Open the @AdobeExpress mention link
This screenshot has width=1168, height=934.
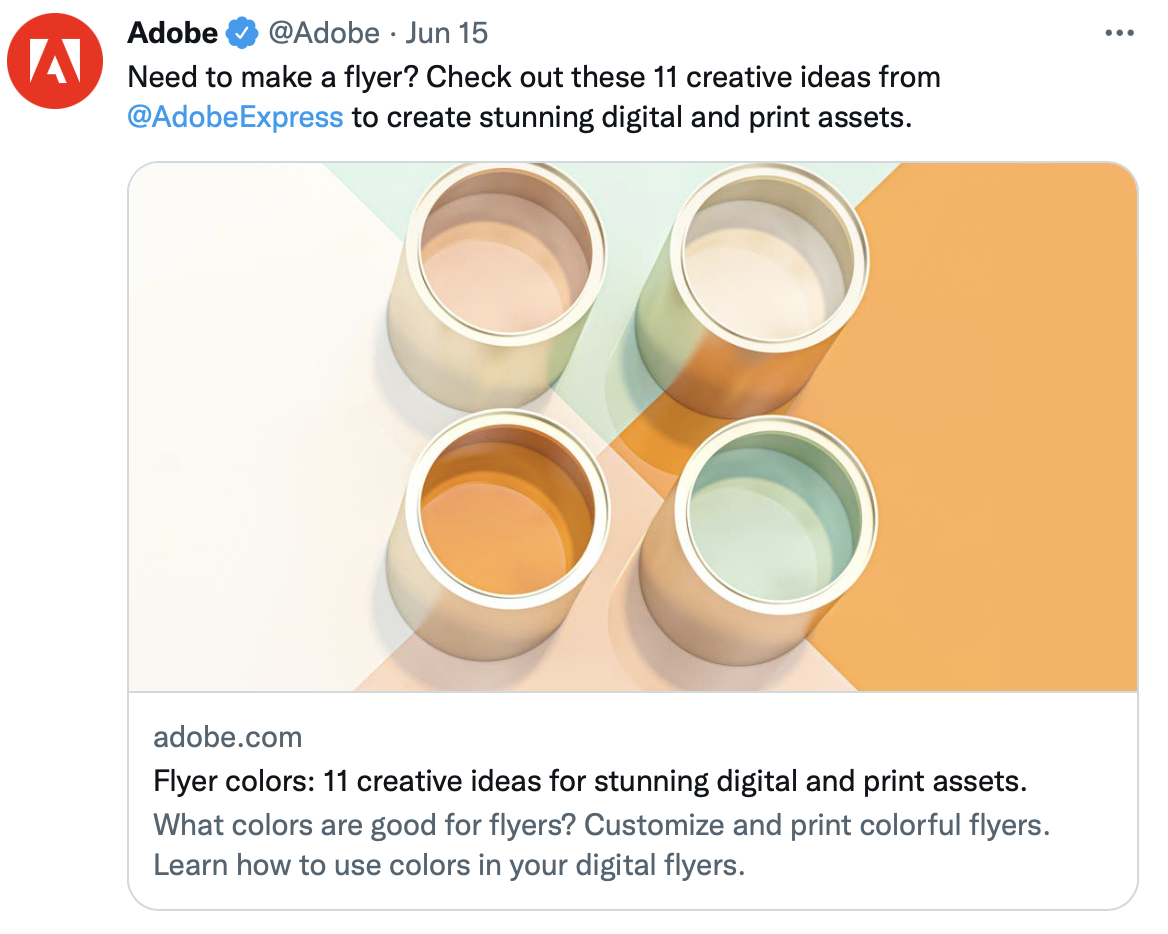[232, 117]
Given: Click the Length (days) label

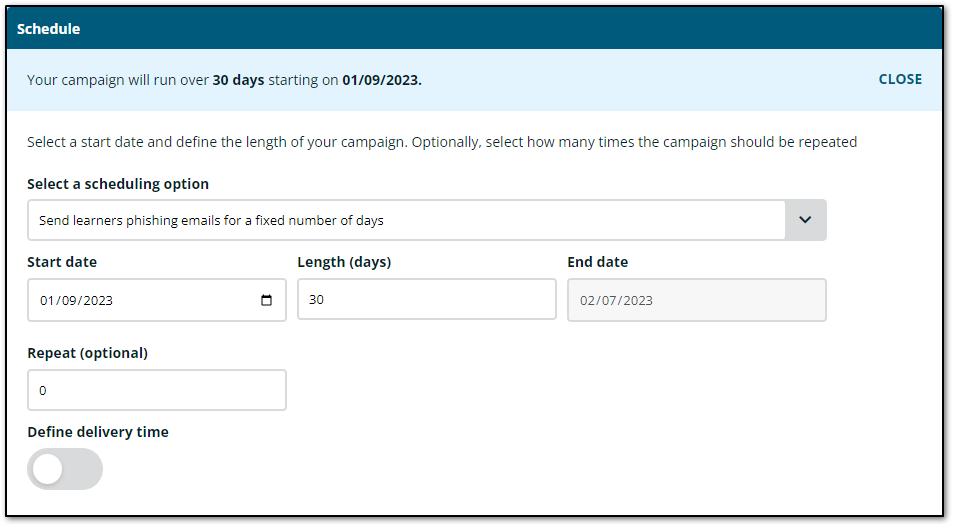Looking at the screenshot, I should [344, 262].
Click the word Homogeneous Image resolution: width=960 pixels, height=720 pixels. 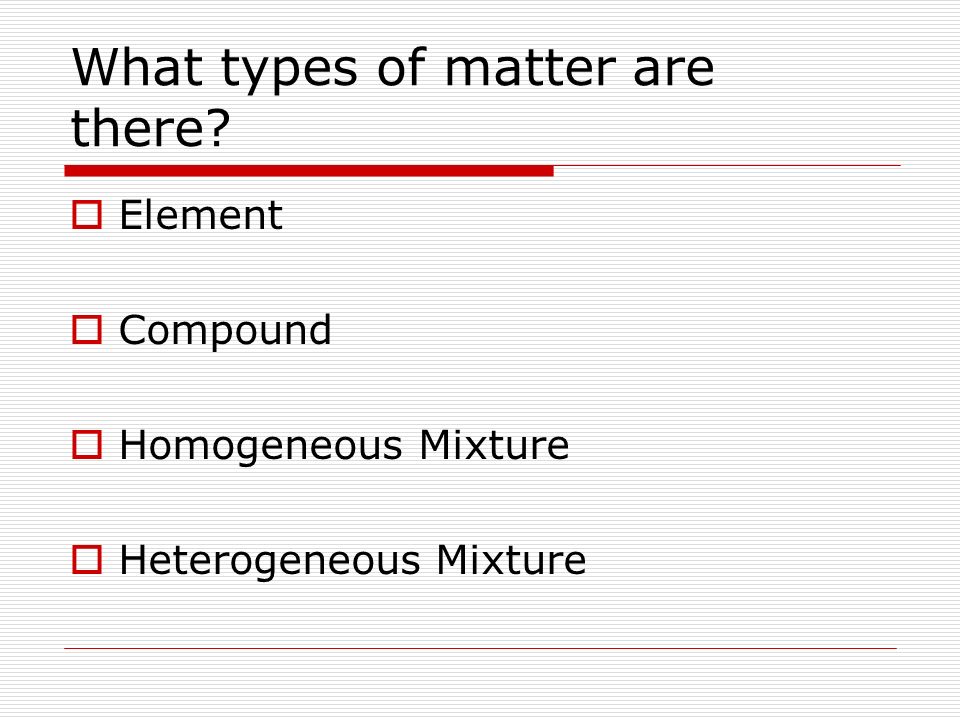(261, 446)
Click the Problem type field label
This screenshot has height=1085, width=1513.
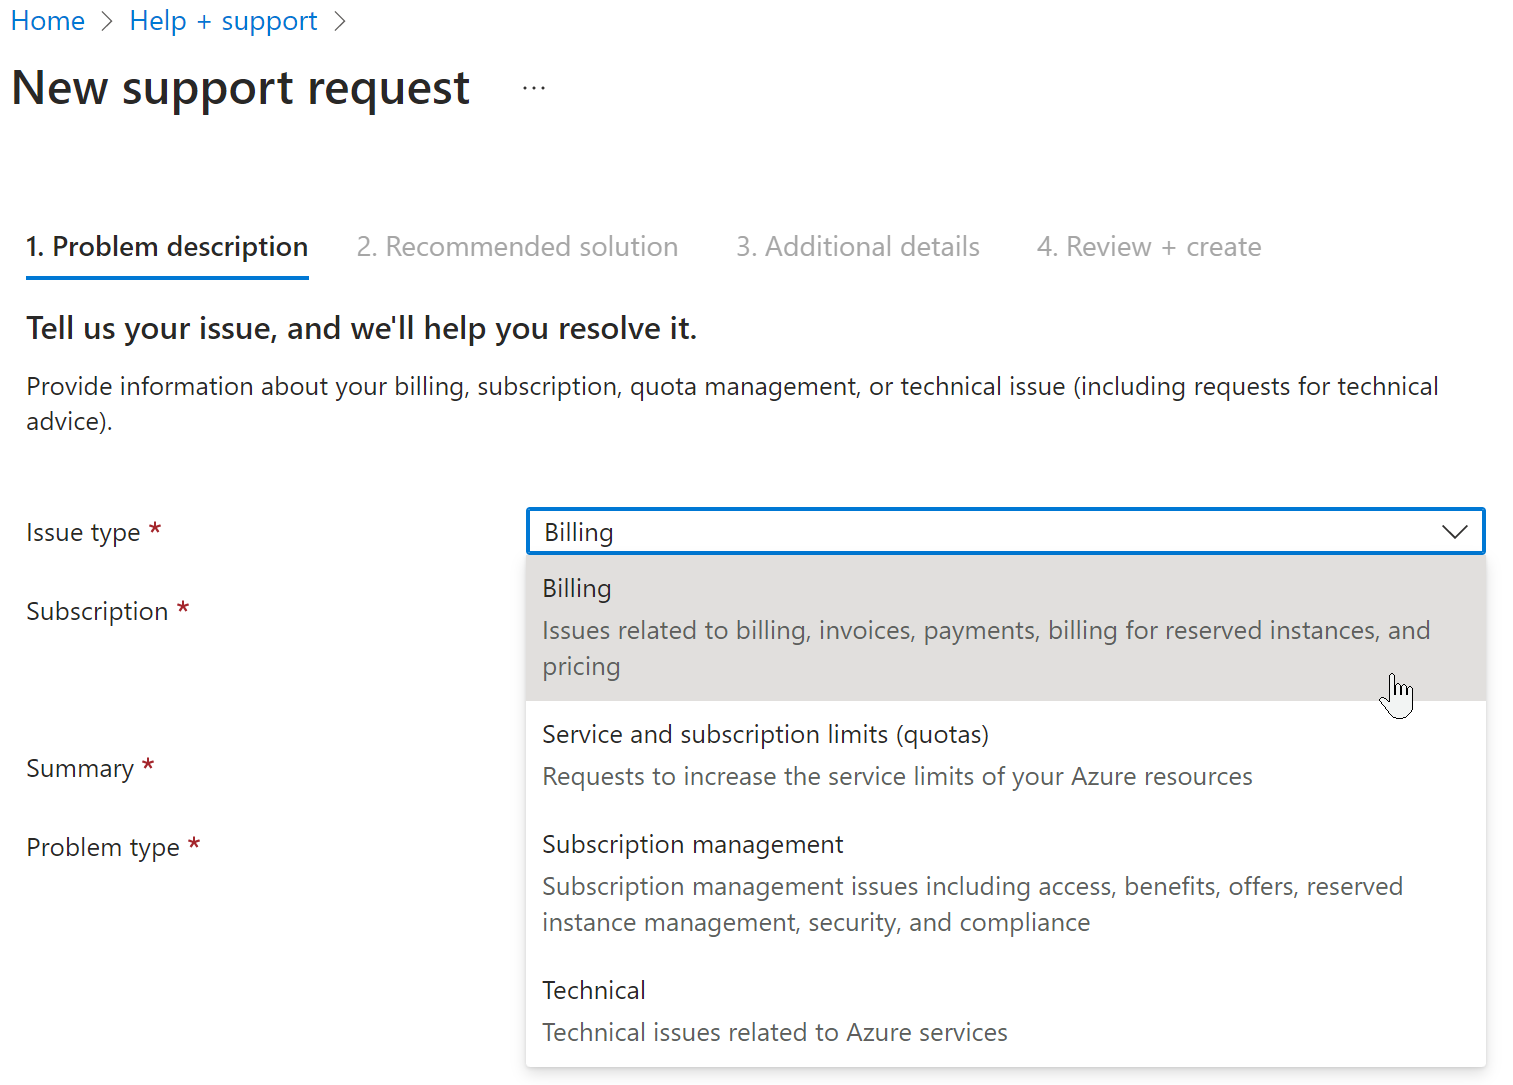click(x=103, y=848)
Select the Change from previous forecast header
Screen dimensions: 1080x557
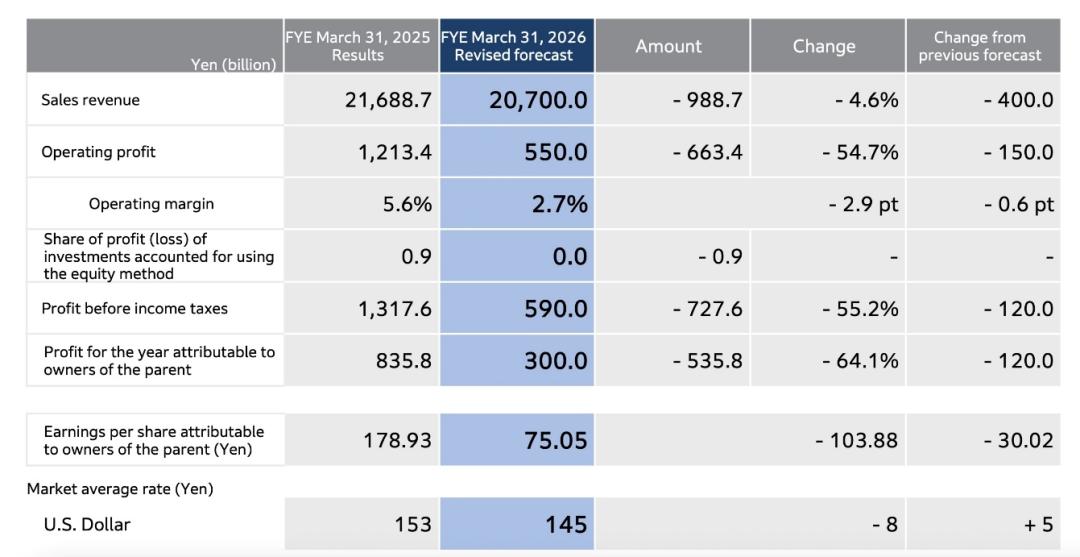tap(980, 46)
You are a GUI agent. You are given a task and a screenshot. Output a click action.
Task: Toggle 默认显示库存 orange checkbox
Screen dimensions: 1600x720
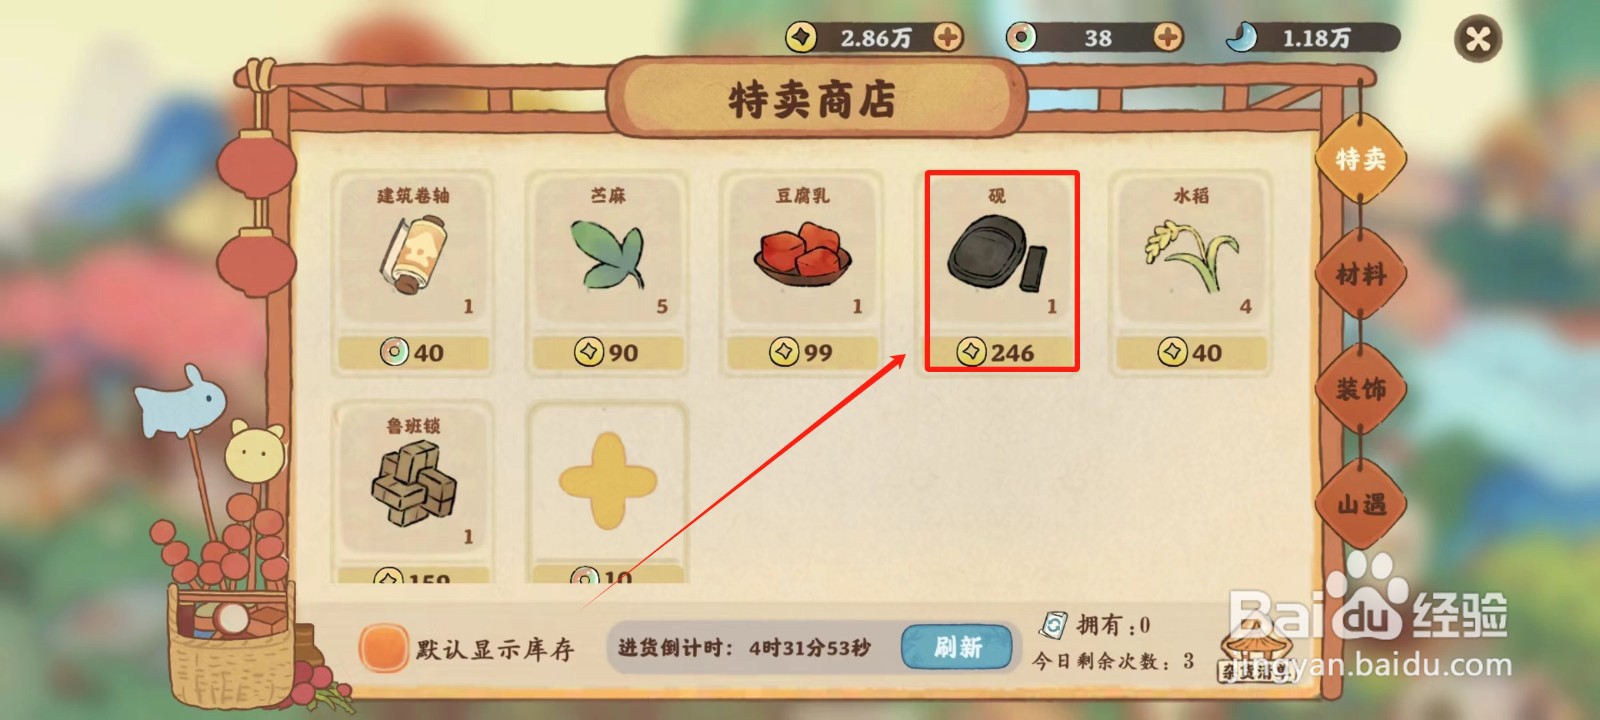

──────

◆ **ABOUT THIS TASK**: Could you return exactly the lines starting with the one that contains "You are a GUI" and ending with the last line of the data above? Leave the pictures out.

◆ **TASK RESPONSE**:
You are a GUI agent. You are given a task and a screenshot. Output a click action.
Task: Toggle 默认显示库存 orange checkbox
Screen dimensions: 1600x720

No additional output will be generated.